== Data to use ==
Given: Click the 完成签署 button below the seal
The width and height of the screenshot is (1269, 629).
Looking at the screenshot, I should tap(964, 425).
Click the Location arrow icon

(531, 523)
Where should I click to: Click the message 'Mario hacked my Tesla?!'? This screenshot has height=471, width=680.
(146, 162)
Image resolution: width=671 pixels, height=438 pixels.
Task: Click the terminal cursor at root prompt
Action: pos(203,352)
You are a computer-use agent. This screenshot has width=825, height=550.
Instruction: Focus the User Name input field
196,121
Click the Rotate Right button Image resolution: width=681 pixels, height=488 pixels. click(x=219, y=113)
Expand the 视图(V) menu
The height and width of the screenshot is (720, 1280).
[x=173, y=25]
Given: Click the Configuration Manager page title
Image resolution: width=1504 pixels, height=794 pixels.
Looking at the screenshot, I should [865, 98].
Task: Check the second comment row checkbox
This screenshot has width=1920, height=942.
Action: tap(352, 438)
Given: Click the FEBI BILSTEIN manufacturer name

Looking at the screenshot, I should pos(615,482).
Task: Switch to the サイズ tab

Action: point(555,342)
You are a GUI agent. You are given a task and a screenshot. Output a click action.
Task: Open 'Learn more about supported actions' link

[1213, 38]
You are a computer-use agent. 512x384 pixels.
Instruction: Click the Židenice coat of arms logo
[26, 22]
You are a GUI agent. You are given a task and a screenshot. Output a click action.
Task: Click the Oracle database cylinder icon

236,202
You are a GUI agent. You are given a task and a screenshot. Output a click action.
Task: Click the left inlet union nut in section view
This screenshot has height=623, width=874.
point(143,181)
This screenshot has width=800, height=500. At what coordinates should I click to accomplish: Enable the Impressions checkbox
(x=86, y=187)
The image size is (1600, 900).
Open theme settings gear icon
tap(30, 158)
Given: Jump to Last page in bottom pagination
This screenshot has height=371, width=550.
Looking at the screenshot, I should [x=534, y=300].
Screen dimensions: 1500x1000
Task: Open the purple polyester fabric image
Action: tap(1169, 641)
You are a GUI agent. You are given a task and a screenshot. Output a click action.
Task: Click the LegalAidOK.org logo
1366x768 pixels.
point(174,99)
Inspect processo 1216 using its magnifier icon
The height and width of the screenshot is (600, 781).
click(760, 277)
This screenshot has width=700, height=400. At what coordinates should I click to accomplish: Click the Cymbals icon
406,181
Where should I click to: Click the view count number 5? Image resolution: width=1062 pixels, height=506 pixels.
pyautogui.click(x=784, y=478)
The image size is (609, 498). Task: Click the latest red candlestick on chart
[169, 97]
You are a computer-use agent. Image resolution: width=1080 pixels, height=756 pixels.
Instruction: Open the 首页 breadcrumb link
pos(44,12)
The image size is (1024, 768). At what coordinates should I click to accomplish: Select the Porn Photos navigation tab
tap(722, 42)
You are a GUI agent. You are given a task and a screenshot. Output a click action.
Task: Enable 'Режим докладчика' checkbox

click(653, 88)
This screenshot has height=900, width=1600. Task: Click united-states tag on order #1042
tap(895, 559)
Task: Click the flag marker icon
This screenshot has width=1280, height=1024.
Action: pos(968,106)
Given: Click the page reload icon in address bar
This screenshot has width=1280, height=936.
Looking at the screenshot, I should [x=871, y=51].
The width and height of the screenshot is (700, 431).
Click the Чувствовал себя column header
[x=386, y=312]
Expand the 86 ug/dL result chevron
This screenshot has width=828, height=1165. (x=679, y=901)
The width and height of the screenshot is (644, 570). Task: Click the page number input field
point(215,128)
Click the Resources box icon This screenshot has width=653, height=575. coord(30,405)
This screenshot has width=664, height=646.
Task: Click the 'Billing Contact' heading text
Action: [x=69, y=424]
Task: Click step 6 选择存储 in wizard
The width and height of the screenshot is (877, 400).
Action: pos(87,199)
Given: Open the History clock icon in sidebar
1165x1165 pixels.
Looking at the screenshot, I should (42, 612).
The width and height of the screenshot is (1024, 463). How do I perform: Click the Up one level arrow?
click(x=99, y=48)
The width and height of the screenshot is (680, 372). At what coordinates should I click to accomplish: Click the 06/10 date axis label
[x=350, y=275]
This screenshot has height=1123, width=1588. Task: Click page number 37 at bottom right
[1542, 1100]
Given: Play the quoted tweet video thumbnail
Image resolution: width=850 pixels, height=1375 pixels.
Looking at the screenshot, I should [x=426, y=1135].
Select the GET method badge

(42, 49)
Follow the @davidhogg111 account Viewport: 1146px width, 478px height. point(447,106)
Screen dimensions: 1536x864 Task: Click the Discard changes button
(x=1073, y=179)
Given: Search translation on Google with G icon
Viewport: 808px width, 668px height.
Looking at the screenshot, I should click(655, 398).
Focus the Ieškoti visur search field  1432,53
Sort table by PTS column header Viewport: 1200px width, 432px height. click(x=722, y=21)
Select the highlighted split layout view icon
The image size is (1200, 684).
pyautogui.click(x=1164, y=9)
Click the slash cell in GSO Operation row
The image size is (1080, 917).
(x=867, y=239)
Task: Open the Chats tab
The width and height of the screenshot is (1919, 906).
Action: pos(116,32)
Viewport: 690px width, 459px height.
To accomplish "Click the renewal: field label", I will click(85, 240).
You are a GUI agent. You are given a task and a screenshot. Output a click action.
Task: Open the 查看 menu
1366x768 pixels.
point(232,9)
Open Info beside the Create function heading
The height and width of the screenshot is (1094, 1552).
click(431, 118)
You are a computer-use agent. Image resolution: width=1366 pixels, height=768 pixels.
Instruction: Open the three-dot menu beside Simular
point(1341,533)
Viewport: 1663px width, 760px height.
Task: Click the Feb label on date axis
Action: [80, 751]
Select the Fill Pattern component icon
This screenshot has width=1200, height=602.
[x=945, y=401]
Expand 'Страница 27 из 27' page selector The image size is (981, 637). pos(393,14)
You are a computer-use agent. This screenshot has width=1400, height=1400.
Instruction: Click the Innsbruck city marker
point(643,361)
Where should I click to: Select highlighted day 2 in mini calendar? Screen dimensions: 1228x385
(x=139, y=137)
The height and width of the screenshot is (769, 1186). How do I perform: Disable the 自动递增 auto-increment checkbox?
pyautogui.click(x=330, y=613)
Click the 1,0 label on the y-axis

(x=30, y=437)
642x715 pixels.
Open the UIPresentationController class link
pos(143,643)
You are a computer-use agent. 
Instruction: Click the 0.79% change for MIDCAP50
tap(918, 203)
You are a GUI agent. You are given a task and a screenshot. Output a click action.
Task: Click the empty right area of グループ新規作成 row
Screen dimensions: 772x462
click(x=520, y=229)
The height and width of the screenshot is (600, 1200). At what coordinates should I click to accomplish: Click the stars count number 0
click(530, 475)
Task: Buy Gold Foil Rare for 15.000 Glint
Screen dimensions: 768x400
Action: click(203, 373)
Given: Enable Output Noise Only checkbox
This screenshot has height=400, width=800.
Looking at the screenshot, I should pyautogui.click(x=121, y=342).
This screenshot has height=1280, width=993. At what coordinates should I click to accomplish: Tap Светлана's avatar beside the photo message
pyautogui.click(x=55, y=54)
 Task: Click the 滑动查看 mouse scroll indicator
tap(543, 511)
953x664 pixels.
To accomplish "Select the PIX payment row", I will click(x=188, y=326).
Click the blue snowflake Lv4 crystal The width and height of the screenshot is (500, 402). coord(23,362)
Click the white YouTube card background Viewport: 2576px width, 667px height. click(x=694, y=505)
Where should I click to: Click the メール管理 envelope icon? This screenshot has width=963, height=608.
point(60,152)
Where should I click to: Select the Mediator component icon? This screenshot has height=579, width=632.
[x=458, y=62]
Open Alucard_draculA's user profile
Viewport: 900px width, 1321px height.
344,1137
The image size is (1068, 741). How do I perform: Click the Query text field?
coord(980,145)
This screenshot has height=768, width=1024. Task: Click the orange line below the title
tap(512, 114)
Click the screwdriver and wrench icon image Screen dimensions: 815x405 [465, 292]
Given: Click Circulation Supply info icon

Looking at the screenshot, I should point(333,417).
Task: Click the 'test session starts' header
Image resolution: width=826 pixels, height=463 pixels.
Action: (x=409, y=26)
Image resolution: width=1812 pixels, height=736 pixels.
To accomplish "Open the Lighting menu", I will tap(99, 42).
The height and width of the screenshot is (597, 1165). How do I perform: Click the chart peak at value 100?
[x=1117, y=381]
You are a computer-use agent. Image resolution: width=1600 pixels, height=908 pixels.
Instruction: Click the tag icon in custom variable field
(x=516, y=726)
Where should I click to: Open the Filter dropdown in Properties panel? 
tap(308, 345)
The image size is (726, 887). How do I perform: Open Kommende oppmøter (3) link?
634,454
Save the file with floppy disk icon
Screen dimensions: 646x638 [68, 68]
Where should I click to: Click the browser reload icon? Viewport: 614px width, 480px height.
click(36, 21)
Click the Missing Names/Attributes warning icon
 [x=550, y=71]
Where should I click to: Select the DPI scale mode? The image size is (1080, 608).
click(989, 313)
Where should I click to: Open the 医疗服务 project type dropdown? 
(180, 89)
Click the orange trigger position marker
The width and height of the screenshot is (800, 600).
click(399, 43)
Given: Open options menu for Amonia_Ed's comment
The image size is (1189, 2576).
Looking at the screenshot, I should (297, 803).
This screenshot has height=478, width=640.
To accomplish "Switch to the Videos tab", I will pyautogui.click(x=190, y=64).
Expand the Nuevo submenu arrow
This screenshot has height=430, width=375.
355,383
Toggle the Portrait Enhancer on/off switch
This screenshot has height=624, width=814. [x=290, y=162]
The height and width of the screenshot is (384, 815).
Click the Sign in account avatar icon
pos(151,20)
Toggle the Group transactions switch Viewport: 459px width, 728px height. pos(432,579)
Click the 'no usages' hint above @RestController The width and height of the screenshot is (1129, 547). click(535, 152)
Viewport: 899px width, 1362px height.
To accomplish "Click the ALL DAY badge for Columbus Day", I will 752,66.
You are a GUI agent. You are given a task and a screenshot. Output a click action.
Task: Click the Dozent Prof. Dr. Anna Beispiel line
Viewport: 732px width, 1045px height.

== How to complete this task ==
Retype, in the same exact form, the lines of the material above from the line holding "Instruction: Open the 首页 breadcrumb link" through the line holding "Task: Click the flag marker icon".

== Output for this exercise ==
Instruction: Open the 首页 breadcrumb link
pos(44,12)
The image size is (1024, 768). At what coordinates should I click to accomplish: Select the Porn Photos navigation tab
tap(722, 42)
You are a GUI agent. You are given a task and a screenshot. Output a click action.
Task: Enable 'Режим докладчика' checkbox

click(653, 88)
This screenshot has height=900, width=1600. Task: Click united-states tag on order #1042
tap(895, 559)
Task: Click the flag marker icon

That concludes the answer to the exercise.